The gradual increase of IQ scores over time (called the Flynn effect) is one of the most fascinating topics in the area of intelligence research. One of the most common ways to investigate the Flynn effect is to give the same group of people a new test and an old test and calculate the difference in IQs.
The problem with that methodology is that intelligence tests get heavily revised, and there may be major differences between the two versions of a test.
In this article examining the 1989, 1999, and 2009 French versions of the Wechsler Adult Intelligence Scale, the authors compared the item statistics for items that were the same (or very similar) across versions and dropped items that were unique to each version. This made the tests much more comparable.
The authors then examined how the common items’ statistics (e.g., difficulty) changed over time. This change in statistics is called “item drift” and is common. Item drift is relevant because if it happens to many items, then it would change overall IQs and be confounded with the Flynn Effect.
The results (shown below) were surprising. Over half of test items showed changes to the statistics. While most of these changes were small, they aggregated to have some noteworthy effects. Verbal subtests tended to get more difficult as time progressed, while two important non-verbal subtests (Block Design and Matrix Reasoning) got easier.
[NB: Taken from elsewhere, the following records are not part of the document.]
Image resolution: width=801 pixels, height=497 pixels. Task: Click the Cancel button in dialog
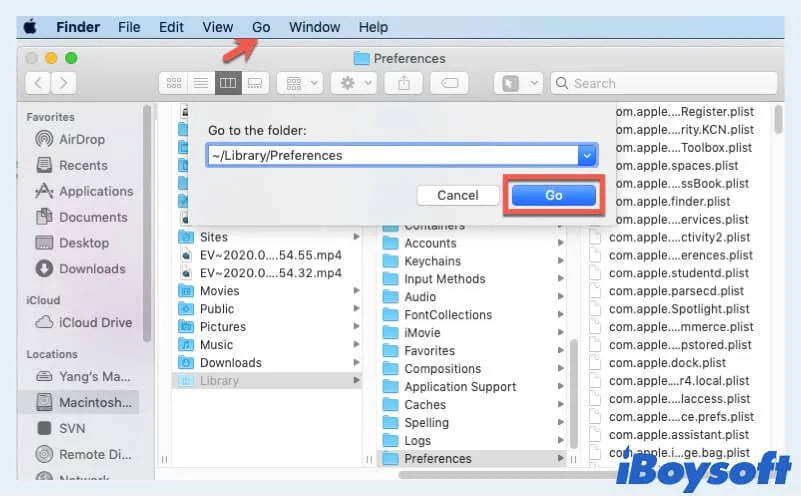coord(457,195)
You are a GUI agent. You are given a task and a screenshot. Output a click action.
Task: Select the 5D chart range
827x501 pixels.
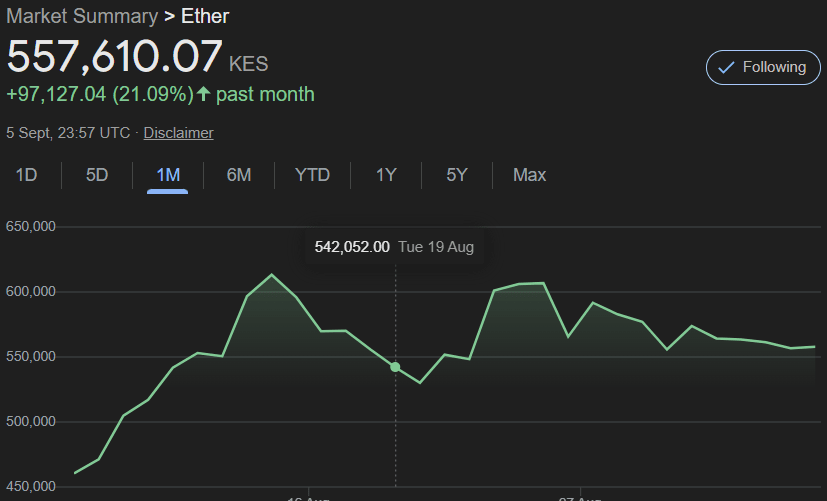point(96,175)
The item drift on these tests masked a Flynn effect that occurred in France from 1989 to 2009 (at least, with these test items).
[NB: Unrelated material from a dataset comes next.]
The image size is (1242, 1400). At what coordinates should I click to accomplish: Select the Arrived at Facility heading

It’s still not completely clear what causes item drift or the Flynn effect. But it’s important to control for item drift when examining how cognitive performance has changed with time. If not, then the traditional method of finding the difference between the scores on an old test vs. a new test, will give distorted results.
This is a really important methodological point. If test items themselves are getting harder or easier over time independent of actual ability changes, then comparing raw scores across test versions gives you garbage data. The fact that verbal items got harder while non-verbal got easier suggests cultural shifts maybe language is evolving faster, or people are more exposed to visual puzzles through technology. The “ersatz negative Flynn effect” from 1999-2009 is wild scores looked like they dropped, but it was just item drift making the test harder, not people getting dumber.
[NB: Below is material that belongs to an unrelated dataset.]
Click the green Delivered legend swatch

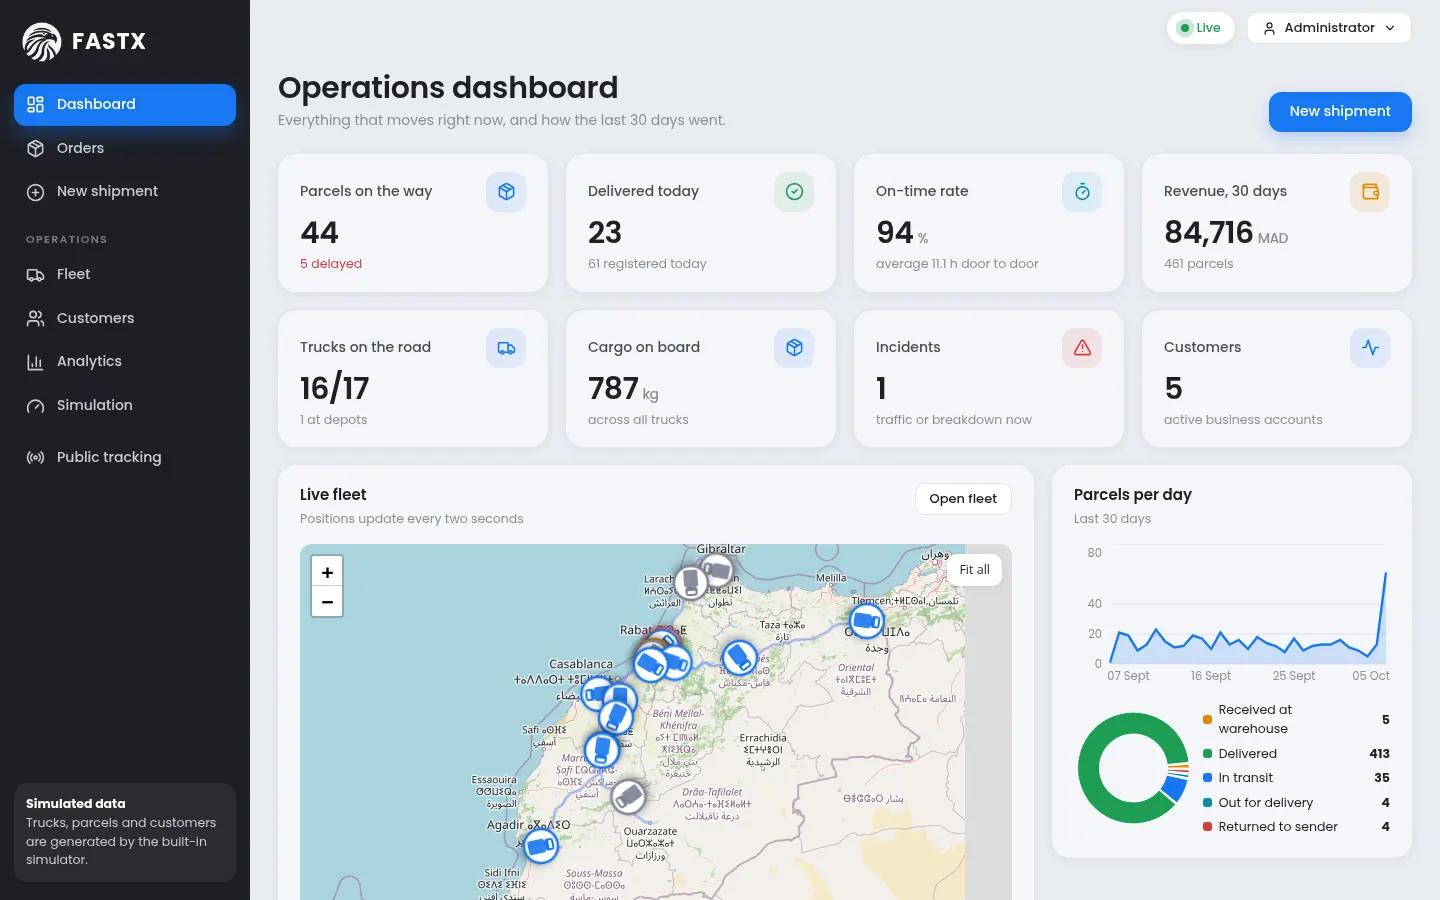click(x=1208, y=754)
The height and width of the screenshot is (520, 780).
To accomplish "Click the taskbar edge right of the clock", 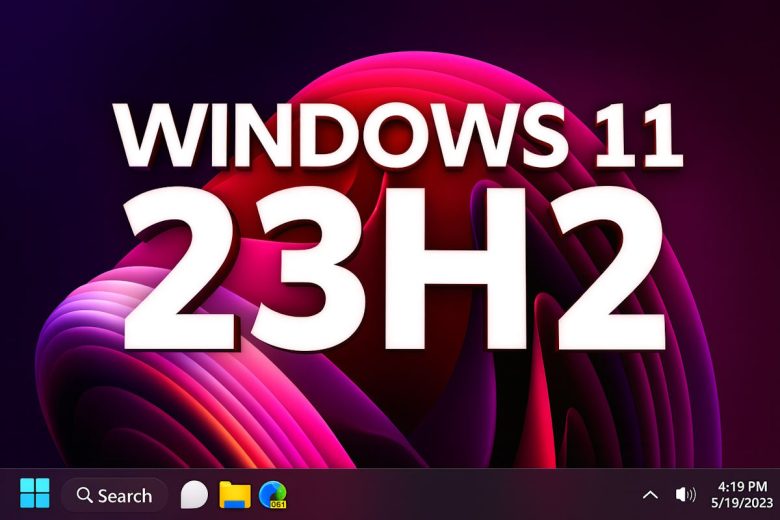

So basically, a lot of Flynn effect research might be measuring test changes rather than actual intelligence changes? That’s kind of a big deal. The 3 IQ point underestimation from item drift adds up when you’re trying to track generational shifts. Makes you wonder how much of the “reverse Flynn effect” people are freaking out about in recent years is just differential item functioning rather than genuine cognitive decline. This study really shows why you need psychometric rigor when making these comparisons you can’t just slap two test versions together and call it science.
I don’t know if I buy the “item drift” excuse for everything. If verbal subtests are getting harder because people don’t know the words or concepts, isn’t that a valid decline in crystallized intelligence? You can’t just statistically adjust away the fact that people know less vocabulary than they used to and call it a wash.
@CloverL Spot on, the study explicitly showed that the “decline” in France from 1999 to 2009 completely vanished once they corrected for the drift, which suggests the panic about us getting dumber is totally premature. It’s actually scary to think how many headlines have been generated by what is essentially a statistical error in how we calibrate questions.
The directional differences are what grab me. Verbal getting harder, block design and matrix reasoning getting easier. There’s a cultural story embedded in those items. Between 1989 and 2009 in France, what changed? Did people interact with spatial puzzles more (computers, games)? Did language become more fragmented or contextual in ways that made formal verbal reasoning less practiced? The test items are almost like fossils of their time period.
One thing that bothered me was that they only analyzed overlapping items. But test makers choose what to keep and what to drop. If items are systematically removed because they’re becoming too easy or too hard, that’s already a response to population changes. The discarded items might tell us as much as the retained ones. We’re looking at a curated subset of the data.